A Primeira Turma do Supremo Tribunal Federal (STF) condenou, nesta terça-feira (16), o ex-deputado federal Eduardo Bolsonaro a quatro anos e dois meses de prisão em regime semiaberto pelo crime de coação no curso do processo. A decisão foi tomada de forma unânime pelos ministros do colegiado e ainda pode ser contestada por meio de recurso. Além da pena de prisão, o ex-parlamentar foi declarado inelegível por oito anos e perdeu o cargo de escrivão da Polícia Federal.
Durante o julgamento, os ministros acompanharam o entendimento apresentado pela Procuradoria-Geral da República (PGR), que sustentou a existência de elementos suficientes para a condenação. Segundo a acusação, Eduardo Bolsonaro teria atuado para estimular medidas adotadas pelos Estados Unidos contra o Brasil com o objetivo de influenciar o andamento do processo que investigava o ex-presidente Jair Bolsonaro por envolvimento na chamada trama golpista.

De acordo com o STF, entre as ações analisadas estavam iniciativas relacionadas à imposição de tarifas sobre produtos brasileiros e outras medidas direcionadas a autoridades nacionais.
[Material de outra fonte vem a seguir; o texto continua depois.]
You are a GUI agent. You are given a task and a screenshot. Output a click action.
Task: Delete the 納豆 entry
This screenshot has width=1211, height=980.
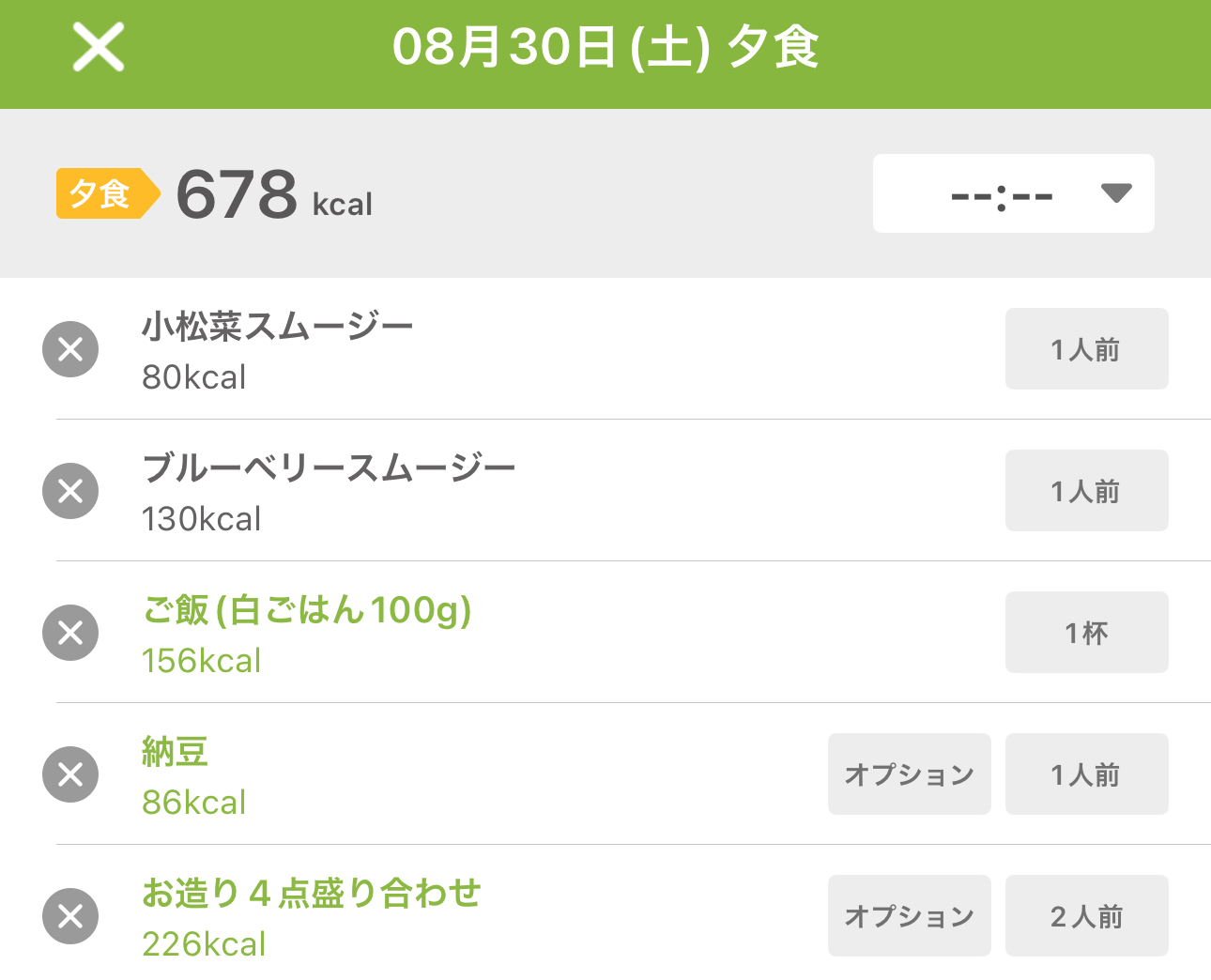click(x=70, y=774)
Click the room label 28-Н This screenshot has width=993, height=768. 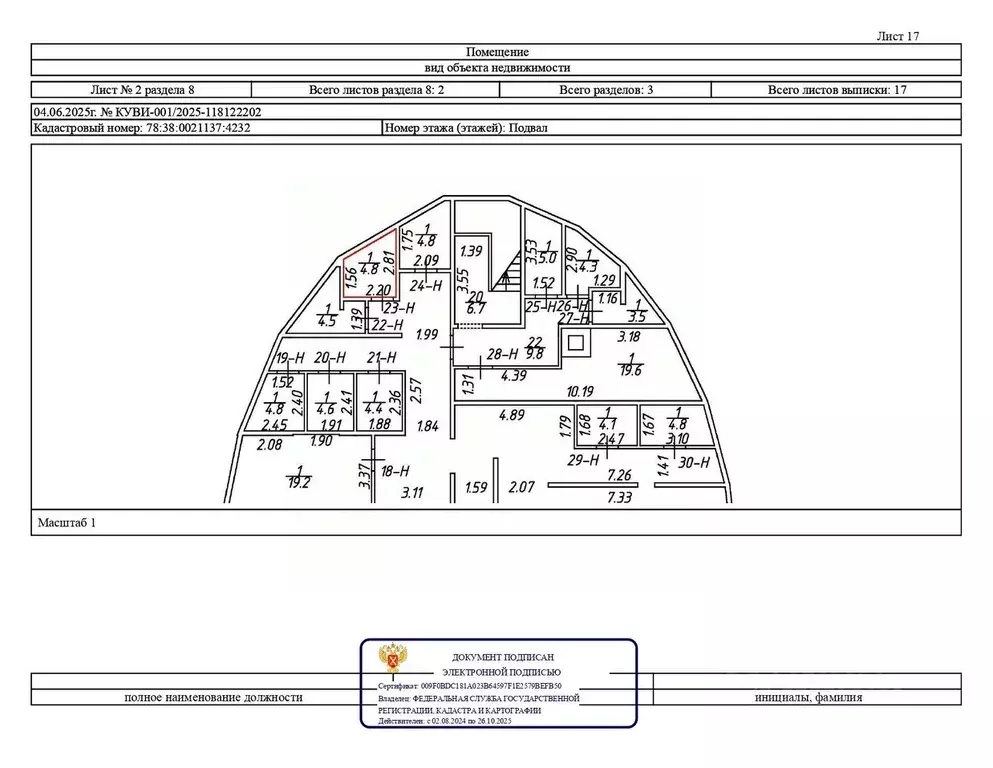[x=501, y=354]
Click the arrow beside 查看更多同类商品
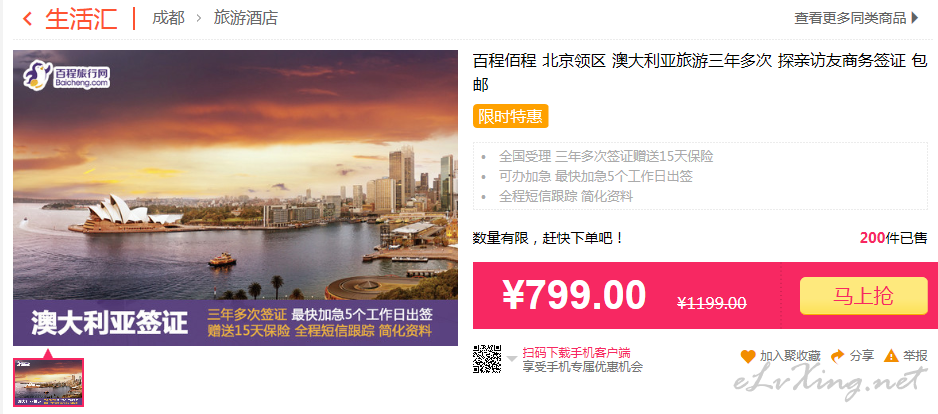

Para a Corte, essas movimentações buscavam pressionar instituições brasileiras e interferir em processos judiciais em andamento. O relator do caso, ministro Alexandre de Moraes, afirmou que houve diversos episódios que caracterizaram tentativa de coação contra a administração da Justiça.
Com a condenação, Eduardo Bolsonaro passa a ficar impedido de disputar eleições pelo período previsto na legislação e perde o vínculo funcional com a Polícia Federal. O ex-deputado, que atualmente reside nos Estados Unidos, nega ter cometido irregularidades e pode recorrer da decisão nas instâncias cabíveis.